Yes, that's right. We've just entered paging mode.
I just made the commit available which solved the issue on the double fault caused by the page fault. The issue came from the halt&catch fire instruction, because it releases after an interrupt.
I had some issues with paging because I didn't map the VGA memory and the Stack.
These two are now solved.
So what is paging precisely?
Paging is using tables in the CPU to translate virtual addresses into actual physically accessible memory.
How do we do that?
Well to explain that we're going to split the memory up in parts. We're also going to split your memory addresses up in parts. Further more we'll expect the Intel CPU to be in 32-bits protected mode, so our linear addresses reach up to 4 GiB.
The memory is divided into pages, each being 4096 bytes (or 4 KiB) in size. So that means we have about 1 million pages. To reference these pages, we're going to need page tables.
Each page table is exactly 1 page in size, with each entry being 4 bytes. That means only 1024 pages can be accessed in a single page table. If you've been paying attention you can see that this only references 0.1% of all the memory space.
That's somewhat of an issue, but because the designers at Intel aren't stupid, they've created what they call a page directory.
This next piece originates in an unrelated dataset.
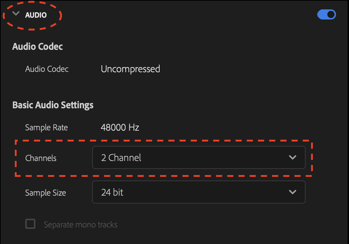Open the Channels dropdown
Viewport: 349px width, 244px height.
click(x=199, y=157)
Now this page directory also holds 1024 entries of a 4 bytes each. These entries point to the page tables. That means we've now got 1024*1024 pages. That's more like it.
Now, if you don't understand the way this works, you should probably read the Intel manual Volume 3A, chapter 6. It also covers PAE and Long mode paging. Further more it holds the flags required for the implementation.
All the cache bits are set to 0, so the default mode gets used.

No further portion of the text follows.